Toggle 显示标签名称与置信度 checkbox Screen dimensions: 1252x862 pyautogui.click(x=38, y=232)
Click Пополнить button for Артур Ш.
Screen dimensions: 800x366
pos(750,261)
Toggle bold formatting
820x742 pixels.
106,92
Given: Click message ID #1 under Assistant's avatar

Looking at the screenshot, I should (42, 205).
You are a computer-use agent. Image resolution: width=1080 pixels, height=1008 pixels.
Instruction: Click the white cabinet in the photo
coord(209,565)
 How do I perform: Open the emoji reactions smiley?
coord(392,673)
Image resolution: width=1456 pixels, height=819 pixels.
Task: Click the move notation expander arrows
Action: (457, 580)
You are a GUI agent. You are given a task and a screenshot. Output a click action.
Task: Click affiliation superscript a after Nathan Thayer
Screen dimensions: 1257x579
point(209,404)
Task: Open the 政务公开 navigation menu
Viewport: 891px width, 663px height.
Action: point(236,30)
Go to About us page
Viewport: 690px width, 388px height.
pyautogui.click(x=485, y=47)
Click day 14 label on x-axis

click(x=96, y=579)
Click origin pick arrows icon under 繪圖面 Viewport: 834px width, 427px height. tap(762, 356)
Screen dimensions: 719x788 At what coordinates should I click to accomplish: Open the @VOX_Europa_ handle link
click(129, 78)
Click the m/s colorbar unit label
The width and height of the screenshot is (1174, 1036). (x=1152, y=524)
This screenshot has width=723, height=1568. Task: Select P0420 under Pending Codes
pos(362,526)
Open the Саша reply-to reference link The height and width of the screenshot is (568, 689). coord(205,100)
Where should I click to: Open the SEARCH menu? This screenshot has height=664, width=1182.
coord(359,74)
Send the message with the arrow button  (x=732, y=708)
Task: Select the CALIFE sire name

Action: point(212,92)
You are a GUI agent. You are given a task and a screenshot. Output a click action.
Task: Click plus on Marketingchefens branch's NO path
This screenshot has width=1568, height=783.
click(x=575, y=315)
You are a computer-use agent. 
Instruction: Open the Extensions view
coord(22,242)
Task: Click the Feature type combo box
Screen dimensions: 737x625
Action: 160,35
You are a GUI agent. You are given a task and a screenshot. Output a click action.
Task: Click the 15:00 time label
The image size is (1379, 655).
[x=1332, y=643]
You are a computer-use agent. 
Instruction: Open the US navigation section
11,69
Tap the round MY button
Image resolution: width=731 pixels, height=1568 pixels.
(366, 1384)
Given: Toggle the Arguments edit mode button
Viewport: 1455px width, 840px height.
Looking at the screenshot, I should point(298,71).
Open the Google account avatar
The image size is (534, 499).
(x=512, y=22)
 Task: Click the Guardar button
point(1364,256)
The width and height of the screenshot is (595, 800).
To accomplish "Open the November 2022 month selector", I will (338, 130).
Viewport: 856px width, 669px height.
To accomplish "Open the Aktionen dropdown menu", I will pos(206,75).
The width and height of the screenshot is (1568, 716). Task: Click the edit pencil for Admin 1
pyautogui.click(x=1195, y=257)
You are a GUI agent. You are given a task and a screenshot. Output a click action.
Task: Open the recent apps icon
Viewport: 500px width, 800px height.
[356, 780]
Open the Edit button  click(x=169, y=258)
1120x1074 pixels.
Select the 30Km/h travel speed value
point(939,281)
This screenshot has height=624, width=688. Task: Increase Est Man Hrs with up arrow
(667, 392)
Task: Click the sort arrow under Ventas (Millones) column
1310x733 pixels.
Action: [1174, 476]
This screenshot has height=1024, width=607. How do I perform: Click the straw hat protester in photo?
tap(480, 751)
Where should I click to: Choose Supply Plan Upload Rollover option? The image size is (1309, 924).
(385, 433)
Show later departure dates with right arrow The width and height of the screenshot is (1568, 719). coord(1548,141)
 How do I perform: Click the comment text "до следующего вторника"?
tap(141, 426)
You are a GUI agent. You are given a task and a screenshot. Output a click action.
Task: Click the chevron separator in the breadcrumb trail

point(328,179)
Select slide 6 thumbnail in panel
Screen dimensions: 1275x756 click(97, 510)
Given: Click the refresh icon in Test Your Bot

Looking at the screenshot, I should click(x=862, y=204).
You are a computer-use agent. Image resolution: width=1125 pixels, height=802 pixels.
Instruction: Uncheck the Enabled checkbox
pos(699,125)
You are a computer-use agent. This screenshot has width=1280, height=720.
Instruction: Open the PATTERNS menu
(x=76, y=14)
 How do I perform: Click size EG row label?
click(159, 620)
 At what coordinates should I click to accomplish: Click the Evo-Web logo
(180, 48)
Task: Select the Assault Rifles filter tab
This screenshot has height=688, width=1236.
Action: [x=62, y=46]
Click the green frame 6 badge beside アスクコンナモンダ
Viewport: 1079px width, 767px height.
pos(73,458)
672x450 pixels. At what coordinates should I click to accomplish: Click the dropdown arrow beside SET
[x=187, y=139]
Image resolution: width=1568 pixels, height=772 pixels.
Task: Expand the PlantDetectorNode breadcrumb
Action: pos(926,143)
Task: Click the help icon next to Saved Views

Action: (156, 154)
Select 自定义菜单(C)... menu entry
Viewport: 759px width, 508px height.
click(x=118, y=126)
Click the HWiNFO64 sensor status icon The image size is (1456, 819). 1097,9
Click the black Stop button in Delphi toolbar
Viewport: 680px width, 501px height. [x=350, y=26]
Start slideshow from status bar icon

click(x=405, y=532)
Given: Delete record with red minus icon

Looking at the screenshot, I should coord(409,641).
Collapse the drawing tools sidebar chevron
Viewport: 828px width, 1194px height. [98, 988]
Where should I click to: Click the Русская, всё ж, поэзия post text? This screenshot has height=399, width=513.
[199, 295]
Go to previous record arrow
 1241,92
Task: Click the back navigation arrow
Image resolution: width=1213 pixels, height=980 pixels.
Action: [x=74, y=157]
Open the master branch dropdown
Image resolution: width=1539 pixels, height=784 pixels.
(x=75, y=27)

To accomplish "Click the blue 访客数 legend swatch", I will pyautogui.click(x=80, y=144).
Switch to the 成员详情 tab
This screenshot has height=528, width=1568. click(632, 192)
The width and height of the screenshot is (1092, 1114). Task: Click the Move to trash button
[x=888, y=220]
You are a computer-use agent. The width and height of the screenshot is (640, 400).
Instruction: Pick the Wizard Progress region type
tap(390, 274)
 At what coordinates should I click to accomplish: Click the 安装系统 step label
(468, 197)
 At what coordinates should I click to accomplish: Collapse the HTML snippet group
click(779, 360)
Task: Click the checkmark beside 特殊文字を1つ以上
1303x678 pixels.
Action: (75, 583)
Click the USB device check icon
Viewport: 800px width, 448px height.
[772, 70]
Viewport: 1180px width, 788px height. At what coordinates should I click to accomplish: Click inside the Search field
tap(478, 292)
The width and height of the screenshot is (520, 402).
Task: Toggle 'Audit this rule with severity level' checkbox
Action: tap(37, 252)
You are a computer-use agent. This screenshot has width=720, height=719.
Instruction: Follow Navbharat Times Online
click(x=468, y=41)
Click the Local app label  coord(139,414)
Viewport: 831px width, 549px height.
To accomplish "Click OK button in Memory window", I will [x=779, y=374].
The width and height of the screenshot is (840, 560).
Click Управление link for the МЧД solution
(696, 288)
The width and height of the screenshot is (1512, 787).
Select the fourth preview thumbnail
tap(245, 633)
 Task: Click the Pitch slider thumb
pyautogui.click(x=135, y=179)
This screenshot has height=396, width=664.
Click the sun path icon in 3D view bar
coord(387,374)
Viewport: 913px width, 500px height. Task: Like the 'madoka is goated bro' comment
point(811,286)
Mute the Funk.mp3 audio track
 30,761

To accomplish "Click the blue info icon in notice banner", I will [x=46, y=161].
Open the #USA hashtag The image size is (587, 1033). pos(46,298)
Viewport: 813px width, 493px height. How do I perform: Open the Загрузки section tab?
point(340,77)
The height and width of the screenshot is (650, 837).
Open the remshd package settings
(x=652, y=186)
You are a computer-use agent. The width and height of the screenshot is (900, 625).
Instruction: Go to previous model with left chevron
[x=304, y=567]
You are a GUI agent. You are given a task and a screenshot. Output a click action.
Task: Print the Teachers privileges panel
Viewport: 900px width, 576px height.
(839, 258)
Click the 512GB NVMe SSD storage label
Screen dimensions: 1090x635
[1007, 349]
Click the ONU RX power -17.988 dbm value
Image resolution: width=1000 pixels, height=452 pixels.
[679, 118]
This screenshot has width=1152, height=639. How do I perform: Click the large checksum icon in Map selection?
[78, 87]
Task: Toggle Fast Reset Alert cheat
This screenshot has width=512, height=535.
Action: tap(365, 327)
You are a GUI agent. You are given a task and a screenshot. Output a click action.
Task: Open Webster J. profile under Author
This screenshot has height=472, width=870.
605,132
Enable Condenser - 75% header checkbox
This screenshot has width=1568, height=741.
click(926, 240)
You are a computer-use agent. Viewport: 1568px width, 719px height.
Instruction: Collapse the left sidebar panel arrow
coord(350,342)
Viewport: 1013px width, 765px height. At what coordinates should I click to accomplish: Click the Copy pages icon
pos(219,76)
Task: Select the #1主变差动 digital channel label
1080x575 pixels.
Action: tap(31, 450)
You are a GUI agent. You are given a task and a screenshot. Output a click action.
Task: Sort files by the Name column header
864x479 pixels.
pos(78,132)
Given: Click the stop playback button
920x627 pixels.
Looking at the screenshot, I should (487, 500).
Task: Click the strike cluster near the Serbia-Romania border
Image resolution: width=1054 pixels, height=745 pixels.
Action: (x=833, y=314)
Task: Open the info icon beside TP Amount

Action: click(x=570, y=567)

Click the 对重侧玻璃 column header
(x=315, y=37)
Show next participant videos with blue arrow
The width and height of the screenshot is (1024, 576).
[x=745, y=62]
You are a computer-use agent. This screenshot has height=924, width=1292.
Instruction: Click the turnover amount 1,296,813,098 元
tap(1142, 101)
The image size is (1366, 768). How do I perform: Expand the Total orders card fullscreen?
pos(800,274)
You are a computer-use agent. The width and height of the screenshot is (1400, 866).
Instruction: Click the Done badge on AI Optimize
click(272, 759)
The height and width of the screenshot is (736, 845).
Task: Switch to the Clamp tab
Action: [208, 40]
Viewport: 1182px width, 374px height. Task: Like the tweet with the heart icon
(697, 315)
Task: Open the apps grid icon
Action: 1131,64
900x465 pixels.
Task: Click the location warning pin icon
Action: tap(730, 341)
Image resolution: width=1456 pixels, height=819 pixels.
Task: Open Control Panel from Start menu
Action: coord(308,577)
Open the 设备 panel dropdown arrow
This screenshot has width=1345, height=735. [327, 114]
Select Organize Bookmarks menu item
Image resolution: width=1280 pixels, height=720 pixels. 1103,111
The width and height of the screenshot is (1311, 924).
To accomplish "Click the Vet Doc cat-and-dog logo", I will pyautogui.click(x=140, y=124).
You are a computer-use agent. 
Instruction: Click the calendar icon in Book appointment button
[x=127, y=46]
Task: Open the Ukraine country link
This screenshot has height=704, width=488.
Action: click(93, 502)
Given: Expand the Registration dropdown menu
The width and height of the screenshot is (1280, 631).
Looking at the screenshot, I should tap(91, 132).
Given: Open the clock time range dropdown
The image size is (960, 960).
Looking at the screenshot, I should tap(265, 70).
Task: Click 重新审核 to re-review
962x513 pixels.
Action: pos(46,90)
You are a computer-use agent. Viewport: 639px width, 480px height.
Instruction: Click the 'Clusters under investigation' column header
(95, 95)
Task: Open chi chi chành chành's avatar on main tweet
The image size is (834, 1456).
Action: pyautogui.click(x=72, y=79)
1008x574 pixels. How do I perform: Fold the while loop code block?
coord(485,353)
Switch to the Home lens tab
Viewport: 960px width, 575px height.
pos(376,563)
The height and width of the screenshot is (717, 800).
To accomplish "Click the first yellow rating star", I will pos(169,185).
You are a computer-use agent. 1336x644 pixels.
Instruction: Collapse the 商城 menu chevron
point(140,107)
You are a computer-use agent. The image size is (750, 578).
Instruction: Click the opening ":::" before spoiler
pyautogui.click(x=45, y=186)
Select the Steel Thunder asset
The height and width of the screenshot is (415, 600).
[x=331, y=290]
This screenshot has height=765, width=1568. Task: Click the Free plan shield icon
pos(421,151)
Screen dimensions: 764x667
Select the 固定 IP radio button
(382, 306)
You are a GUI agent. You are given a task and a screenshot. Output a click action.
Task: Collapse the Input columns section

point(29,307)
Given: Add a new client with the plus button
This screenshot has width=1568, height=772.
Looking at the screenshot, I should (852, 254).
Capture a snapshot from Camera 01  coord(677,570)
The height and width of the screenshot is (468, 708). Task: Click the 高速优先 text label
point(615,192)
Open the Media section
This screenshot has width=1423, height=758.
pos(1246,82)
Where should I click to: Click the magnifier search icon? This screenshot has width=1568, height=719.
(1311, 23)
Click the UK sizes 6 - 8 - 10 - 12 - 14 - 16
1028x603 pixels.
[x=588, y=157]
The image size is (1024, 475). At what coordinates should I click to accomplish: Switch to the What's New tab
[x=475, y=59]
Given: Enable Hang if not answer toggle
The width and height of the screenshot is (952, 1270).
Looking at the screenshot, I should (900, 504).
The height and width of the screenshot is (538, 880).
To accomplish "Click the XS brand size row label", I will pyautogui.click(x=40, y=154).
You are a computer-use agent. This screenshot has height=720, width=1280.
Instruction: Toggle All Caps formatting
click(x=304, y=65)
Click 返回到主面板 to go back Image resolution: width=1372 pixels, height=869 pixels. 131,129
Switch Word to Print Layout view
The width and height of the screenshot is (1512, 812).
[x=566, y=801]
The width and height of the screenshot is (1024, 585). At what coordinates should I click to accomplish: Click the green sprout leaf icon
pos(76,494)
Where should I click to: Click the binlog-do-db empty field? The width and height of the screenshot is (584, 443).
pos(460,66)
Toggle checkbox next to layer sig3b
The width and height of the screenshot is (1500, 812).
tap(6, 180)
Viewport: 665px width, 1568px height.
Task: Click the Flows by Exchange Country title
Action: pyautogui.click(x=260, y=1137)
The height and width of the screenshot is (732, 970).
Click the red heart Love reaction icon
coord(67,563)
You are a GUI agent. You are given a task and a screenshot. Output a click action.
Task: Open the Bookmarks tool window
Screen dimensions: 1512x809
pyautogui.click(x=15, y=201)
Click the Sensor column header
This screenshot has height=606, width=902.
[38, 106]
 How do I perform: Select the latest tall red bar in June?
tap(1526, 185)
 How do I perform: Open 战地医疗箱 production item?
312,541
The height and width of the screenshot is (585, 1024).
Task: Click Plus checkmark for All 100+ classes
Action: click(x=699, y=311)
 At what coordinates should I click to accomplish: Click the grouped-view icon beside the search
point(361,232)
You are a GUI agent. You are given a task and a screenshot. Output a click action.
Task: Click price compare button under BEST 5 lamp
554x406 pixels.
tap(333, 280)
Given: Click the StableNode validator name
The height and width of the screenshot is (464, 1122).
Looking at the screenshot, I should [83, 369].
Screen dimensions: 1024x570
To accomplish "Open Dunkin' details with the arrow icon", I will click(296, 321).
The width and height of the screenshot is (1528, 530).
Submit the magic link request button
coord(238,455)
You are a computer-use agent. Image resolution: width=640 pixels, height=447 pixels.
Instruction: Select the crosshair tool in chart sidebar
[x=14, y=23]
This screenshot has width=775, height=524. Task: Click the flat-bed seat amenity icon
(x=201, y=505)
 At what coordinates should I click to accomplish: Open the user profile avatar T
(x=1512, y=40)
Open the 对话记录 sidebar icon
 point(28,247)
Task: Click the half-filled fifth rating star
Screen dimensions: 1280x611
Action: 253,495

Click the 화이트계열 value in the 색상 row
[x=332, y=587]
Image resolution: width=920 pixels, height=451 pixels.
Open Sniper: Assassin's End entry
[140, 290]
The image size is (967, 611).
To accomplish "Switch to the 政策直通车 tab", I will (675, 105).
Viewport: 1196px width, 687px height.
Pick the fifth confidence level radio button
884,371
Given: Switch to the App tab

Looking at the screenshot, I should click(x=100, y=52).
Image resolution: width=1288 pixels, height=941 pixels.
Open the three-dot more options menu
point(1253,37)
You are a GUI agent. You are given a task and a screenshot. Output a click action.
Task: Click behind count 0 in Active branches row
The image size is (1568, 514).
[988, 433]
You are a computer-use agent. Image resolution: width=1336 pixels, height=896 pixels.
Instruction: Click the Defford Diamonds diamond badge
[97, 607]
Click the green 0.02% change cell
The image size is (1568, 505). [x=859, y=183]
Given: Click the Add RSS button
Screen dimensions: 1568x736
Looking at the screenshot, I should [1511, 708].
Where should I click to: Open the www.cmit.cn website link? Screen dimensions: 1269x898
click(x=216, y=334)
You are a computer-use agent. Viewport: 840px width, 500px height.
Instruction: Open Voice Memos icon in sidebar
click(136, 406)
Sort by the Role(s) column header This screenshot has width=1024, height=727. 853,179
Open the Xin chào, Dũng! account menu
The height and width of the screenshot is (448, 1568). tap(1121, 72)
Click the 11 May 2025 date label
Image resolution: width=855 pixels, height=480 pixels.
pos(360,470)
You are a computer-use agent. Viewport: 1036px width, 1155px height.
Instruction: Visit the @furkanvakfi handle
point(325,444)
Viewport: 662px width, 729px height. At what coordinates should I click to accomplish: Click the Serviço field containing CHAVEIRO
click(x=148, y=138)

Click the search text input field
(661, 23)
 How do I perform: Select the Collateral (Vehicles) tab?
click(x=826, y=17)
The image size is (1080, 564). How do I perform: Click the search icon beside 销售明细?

════════════════

Return each line from the data where the string "blue" can be found.

== EXERCISE RESULT ==
To accomplish "Click the blue 访客数 legend swatch", I will pyautogui.click(x=80, y=144).
To accomplish "Click the blue info icon in notice banner", I will [x=46, y=161].
Show next participant videos with blue arrow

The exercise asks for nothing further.